What do pro athletes do all day?

🏋️ Train like an athlete

Barbell picture by Victor Freitas via Unsplash.com

Let’s say you want to become a world-class athlete.

You wouldn’t expect to get strong from lifting a barbell once and you wouldn’t exect to win games against competent opponents after practicing for an hour or four.

No.

You start with an intro and then practice, practice, practice for weeks, months and years. In fact while you’re playing at a pro level you never stop practicing.

You don’t just show up at games and expect to perform at a high-level. You spend most of your time preparing so that when it’s time, you’re ready to kick ass.

And it’s not just any kind of practice. You practice deliberately.

You reflect on your current strengths and weaknesses, you pick a target just outside your current ability, you try it, you get immediate feedback, you reflect, and repeat, repeat, repeat.

Train for creative knowledge work like an athlete trains for their sport

As creative knowledge workers why do we so often settle for a 2-day training here and a book there? Why do things like sitting down to read at the office seem so strange in most organizations? Or to meet in a group and just practice together?

To get good at professional skills I believe we need to adopt an athlete mentality.

If you want to communicate well so that people understand you and want to work with you.

If you want to run meetings that lead to meaningful insights and decisions and not burn time on aimless discussions.

If you want everyone on your team to know everything they need without being overloaded with less relevant details.

If you want to do all that and more I suggest you need to at least:

  1. Define the skills you want to improve – What outcomes are you looking for? What concrete actions lead to those outcomes? How do you know how well you’re doing?
  2. Practice those skills over and over again. By all means, learn from experts but while you’re doing that extract concrete actions and deliberately practice the ones that make the biggest difference for you. Use spaced repetition to reinforce key skills while leaving room for adding new skills to your training roster.
  3. Find others who are interested in the same skills and practice together.

What’s one rep?

Before we can train we need to translate abstract skills into concrete actions.
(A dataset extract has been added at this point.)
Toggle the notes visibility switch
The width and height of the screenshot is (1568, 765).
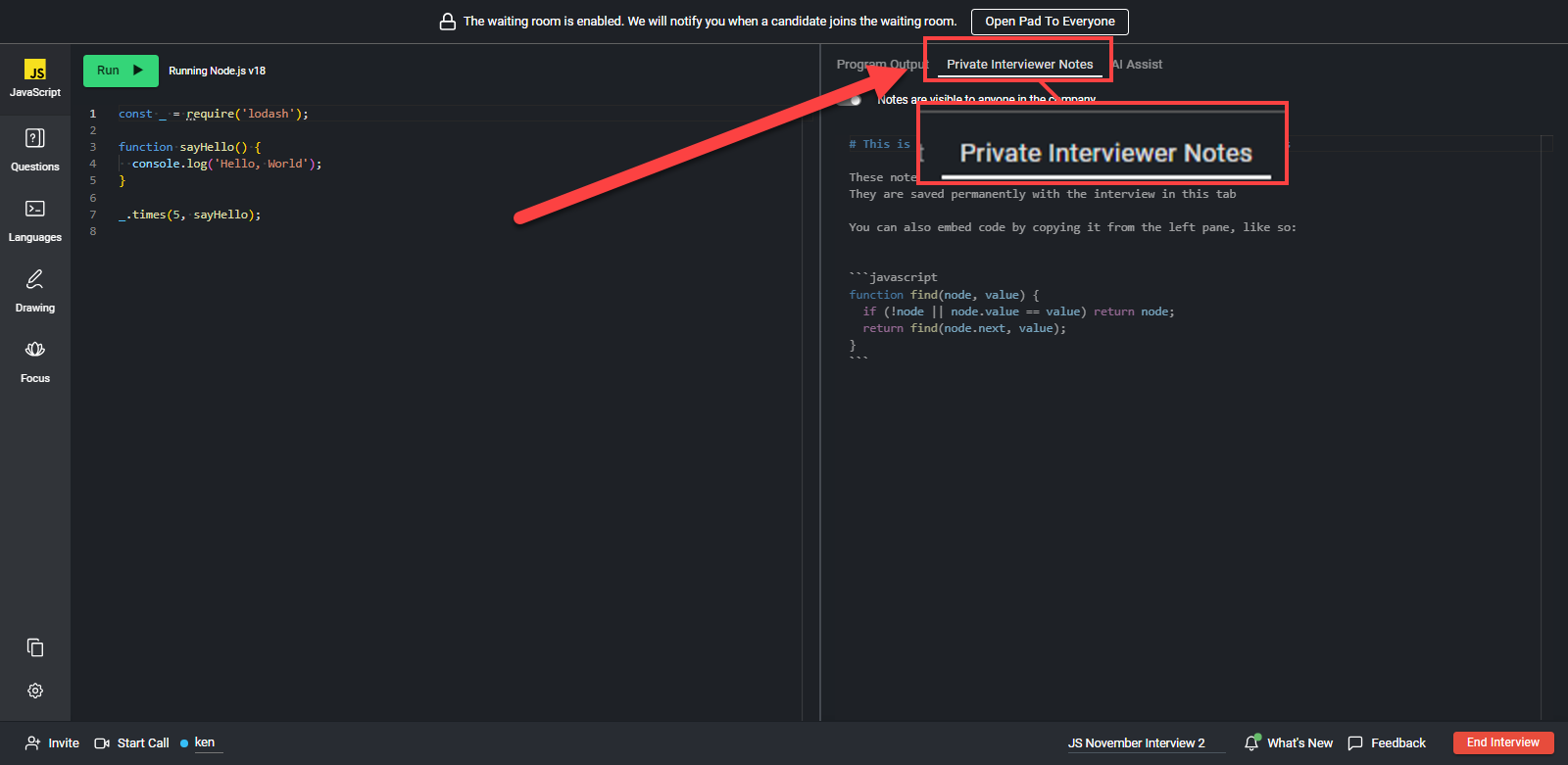[x=850, y=99]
It’s useful to group those actions into progressions and do the one that is most appropriate at your current level.

Let’s take a single leg squat:

  1. One rep at level one might be lowering yourself on one leg until your ass touches a chair.
  2. Level two might require you to do a full single leg squat while holding on to a post or door handle or another solid support.
  3. And finally at level three you might do a complete, freestanding single leg squat.

When you can do 10 easy reps in one level, move on to the next.
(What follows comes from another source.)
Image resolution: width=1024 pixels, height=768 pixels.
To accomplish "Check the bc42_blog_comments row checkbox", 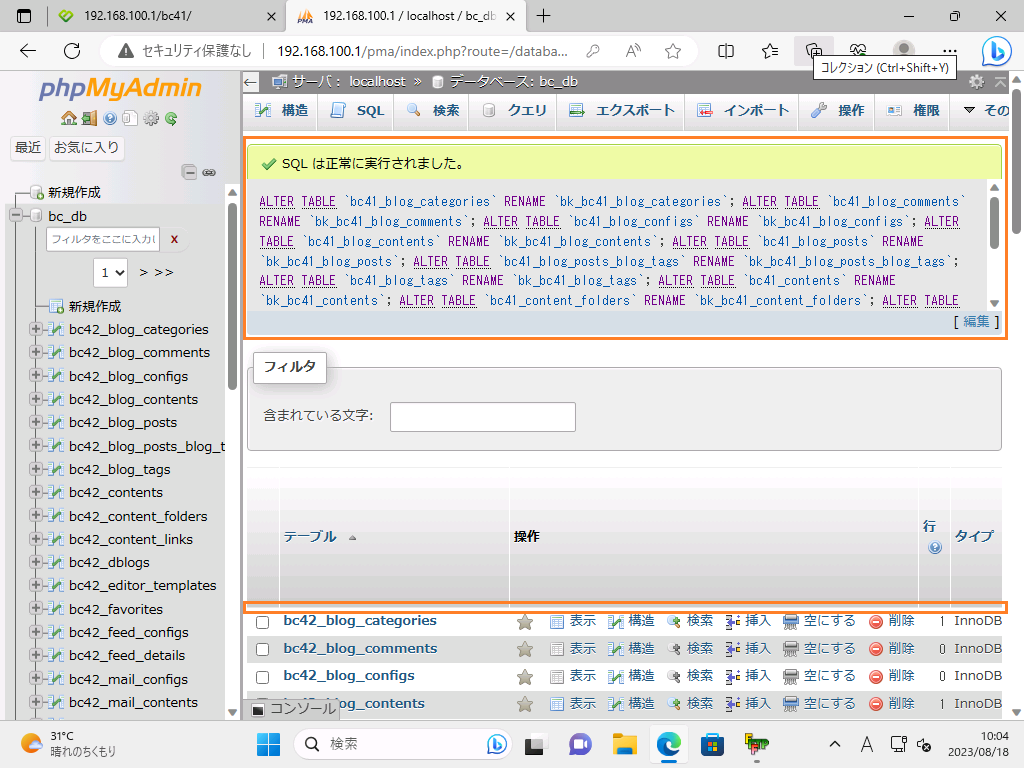I will coord(263,649).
Now let’s consider writing. What’s one rep?

Starting from absolute basics and building up:

  1. Write a sentence summarising something you’re reading or thinking about.
  2. Write or improve an evergreen note on a subject you care about.
  3. Write and publish a short piece about something you learned recently.

It’s not enough to know that good writing is this or that. Let’s practice it. In various contexts, with various kinds of people on the receiving end.

Practice.

How to practice understanding people

Using the LAO framework introduced in 💛 Make Your Communication Meaningful (For Your Intended Audience)

Listen: Don’t talk. Just listen. If there’s a lull in the conversation then ask a short question and listen some more.

One rep is one instance where you’re leaning towards a judgement but you swing to curiosity instead.

Ask: Direct the spotlight of attention to explore without introducing your own assumptions. Ask clean questions like What kind of … or Is there anything else about … or And then what? Ask them gently to encourage the speaker to share more or even discover new things about themselves. Don’t let it turn into an interrogation.

One rep is one thing you find out that you didn’t know before.

Observe: Notice behaviors and decisions. Stop short of interpreting or judging or at least separate what you saw and heard from what you interpret it to mean.

One rep is one concrete action noted separately from your analysis of it.

And what what skill would you most like to practice, practice, practice?